Acercándose viene un tiempo de Dios santo:
Fuime para mi tierra por folgar algúnd quanto;
Dende á ocho días era Quaresm’: al tanto
Puso por todo el mundo miedo é grand’ espanto.
Estando en mi casa con don Jueves Lardero,
Troxo á mí dos cartas un lygero trotero.


Upon me ‘twas a time of holy God approaching:
I went to my ranch to have a little something-something;
Given that in eight days ‘twas Lent: that thing
Gave all the frightened world a great scaring.
Being in my house with sir Thursday Blubber,
The swift postman brought me two letters.

Carnaval is a euphemistic encounter between Don Carnal and Doña Cuaresma which happens every year, all over the world. His abnormal, burlesque, errant moods of inversion and irony clash with her lively reality of the banal, mundane quotidian existence. In most cases, carnival is a short encounter that lasts only a few days, piquing on Shrove Tuesday (Mardi Gras), and finishing on Ash Wednesday. In Humahuaca, Argentina, however, this celebration lasts eight days and nights, and finishes the following Sunday. Carnaval participants join a comparsa, a dancing mob, and gather on the outskirts of town to take part in the desentierro, a rite “to unearth carnival”. Afterwards, the Great Carnival is celebrated, and a week later the Small Carnival takes place.
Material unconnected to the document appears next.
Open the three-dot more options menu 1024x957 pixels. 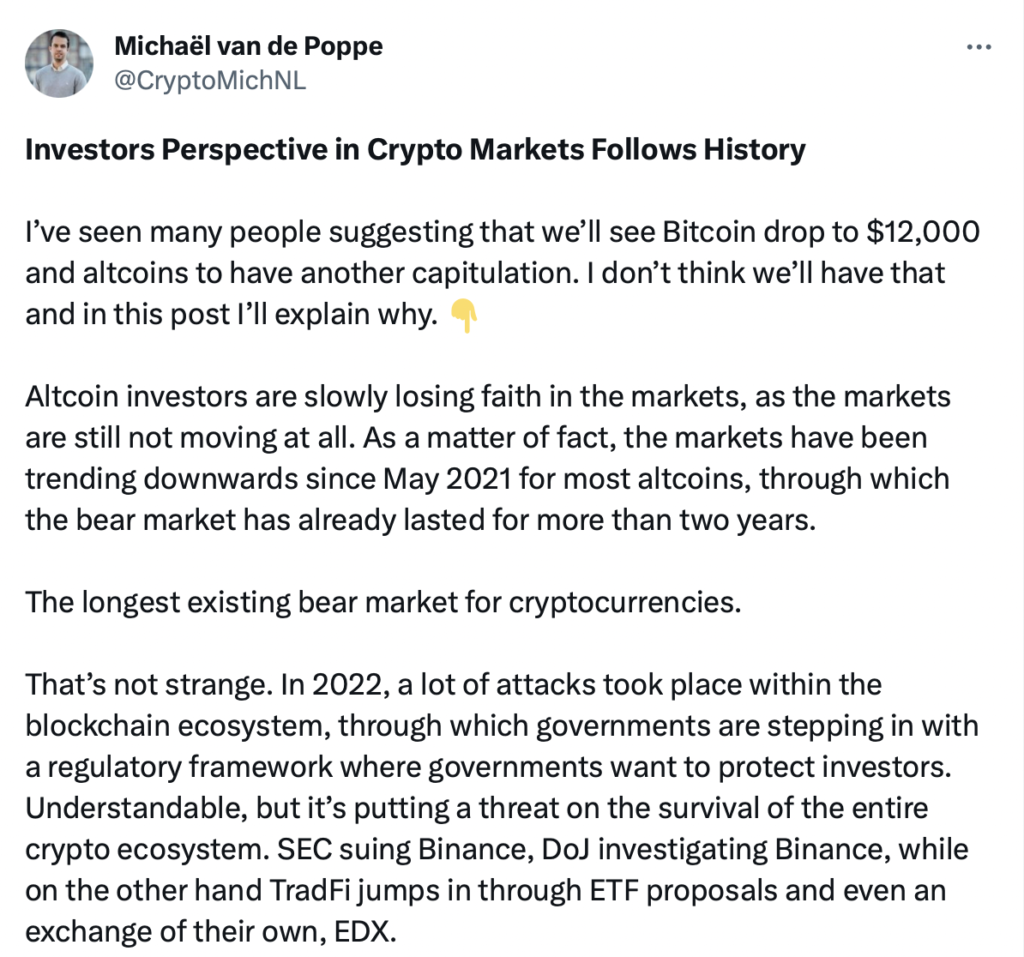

Carnaval ends with the enteirro ("to bury carnival") by burning an effigy of the devil, a pujllay, that represents all things carnaval.


Carnival is in opposition to Lent; thus, the characters introduced at the beginning of this section embody this existence. In the Catholic tradition, Lent is the period of personal penance and fasting, and, traditionally, one was required to remain celibate and to give up meat for the entire forty days of its duration. Therefore, the connotations of three different Spanish words, Carnal, Carnestolendas, and Carnestoltes, epitomize the behavior of Don Carnal with three different pre-Lent periods. First, the Carnal period in which one should not eat meat; second, the Carnestolendas period in which one should leave the meat; and third, the Carnestoltes period in which one has left the meat. From these three concepts, emerge different images of deprivation and longing, as well as the connotations of sexual desire and inhibition. “Don Carnal, associated with the things contaminated with sin and contrary to good customs and manners, could appear [in public] a week before the forty days needed to be ready [for Easter] began, and the celebrations necessary to suffer the pains of the Nazarene."


Framing carnival in this light, several salient themes dominate, and serves to make the Carnval of Humahuaca unique. First, within the Catholic Church, the pre-Lent carnal festival creates an arena of negotiation, and reflects pagan (Andean and Catholic) beliefs and customs. Second, the euphemistic encounter stages the unbridled desenfreno (unleashing and release) against everyday life. Third, the secondary and tertiary meanings of carnal create an atmosphere of inversion and irony; curiously, the differences between Spanish and English highlight even more connotations. Finally, local myths, legends, and practices become dominant in rituals of sincere importance, such as the corpachada ritual during carnival.